• _Problem details_
Copy out the material from the line with "Screen dimensions: 1770x919" to the line with "click(586, 292)", both of those lines included, with the pictures left out.

%%

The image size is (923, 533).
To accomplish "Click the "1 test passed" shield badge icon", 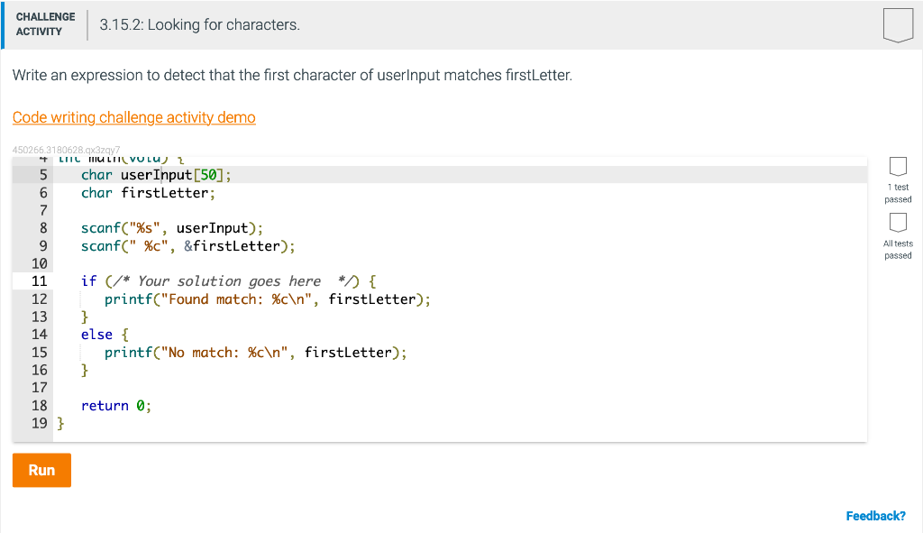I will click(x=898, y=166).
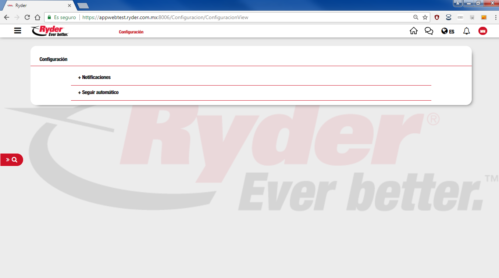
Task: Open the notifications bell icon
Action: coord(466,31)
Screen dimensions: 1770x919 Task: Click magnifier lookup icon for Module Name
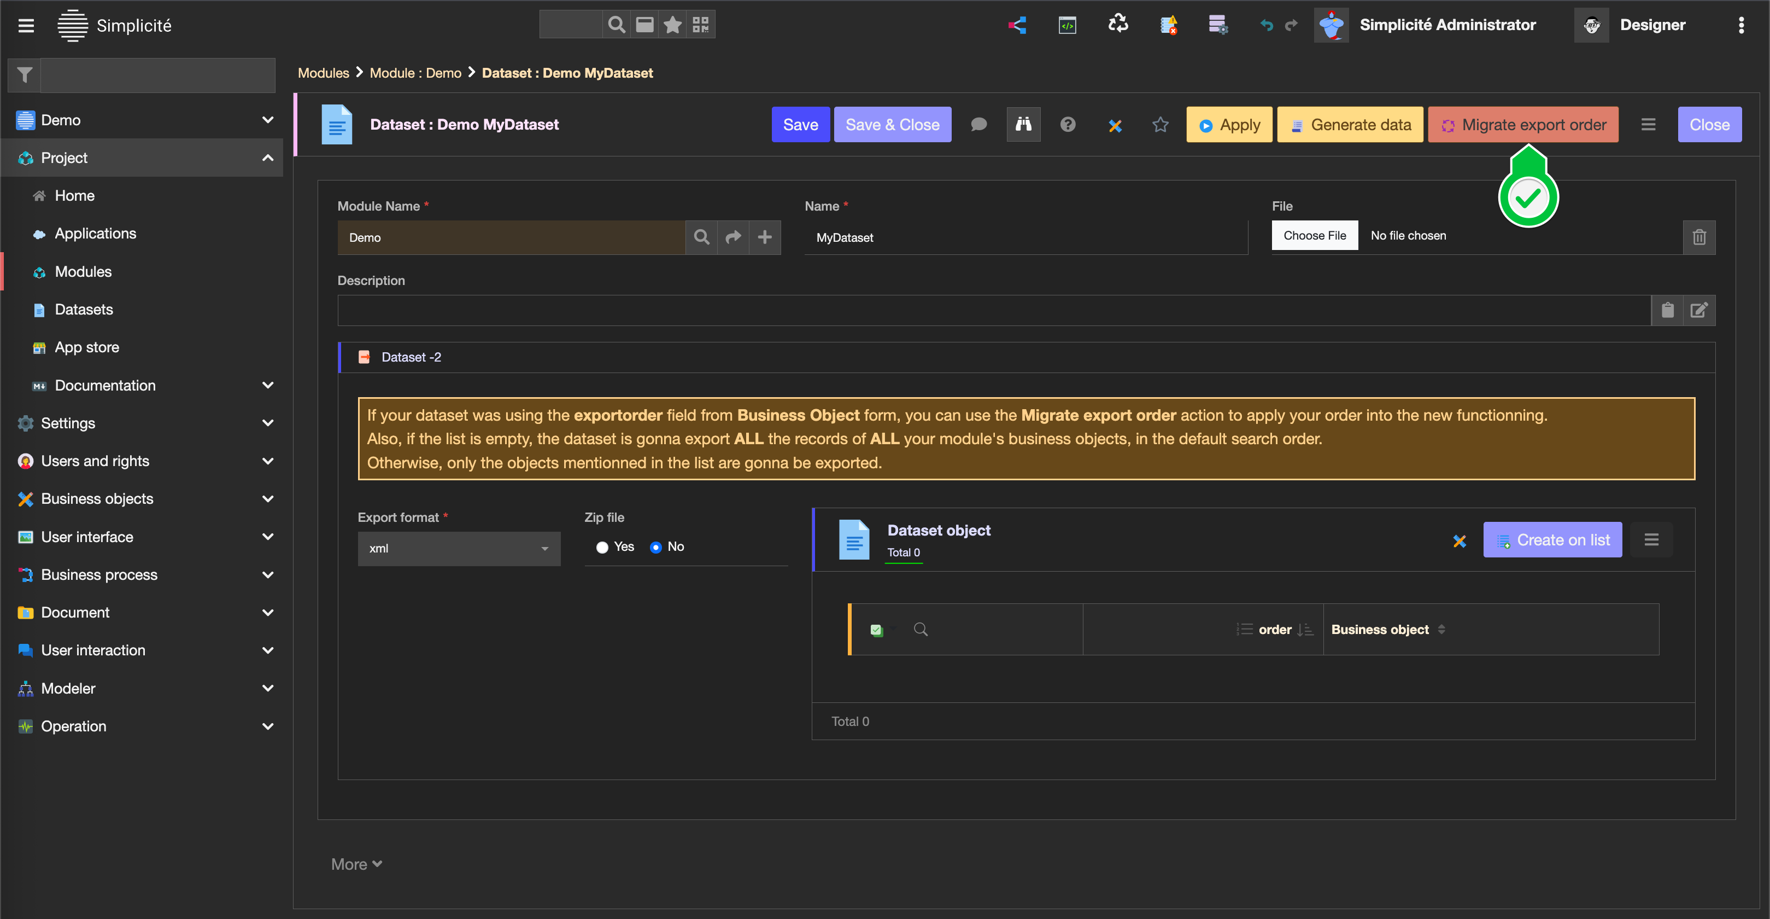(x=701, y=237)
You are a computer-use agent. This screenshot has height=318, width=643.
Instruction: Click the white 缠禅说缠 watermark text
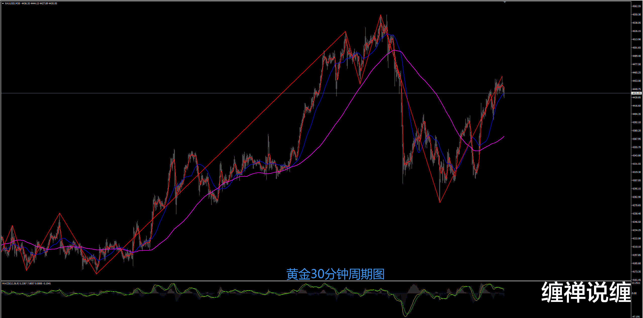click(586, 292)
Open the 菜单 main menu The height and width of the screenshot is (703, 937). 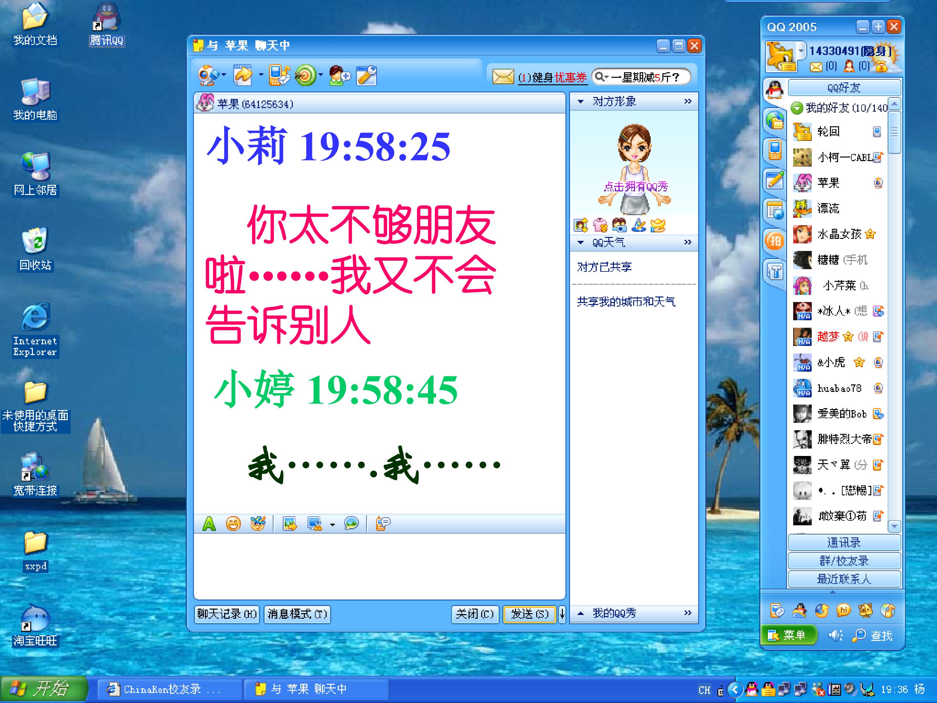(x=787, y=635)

%%

• _Task result_
Screen dimensions: 1770x919 Task: Click magnifier lookup icon for Module Name
(x=701, y=237)
You are a computer-use agent. This screenshot has height=318, width=643.
Instruction: Click the white 缠禅说缠 watermark text
click(586, 292)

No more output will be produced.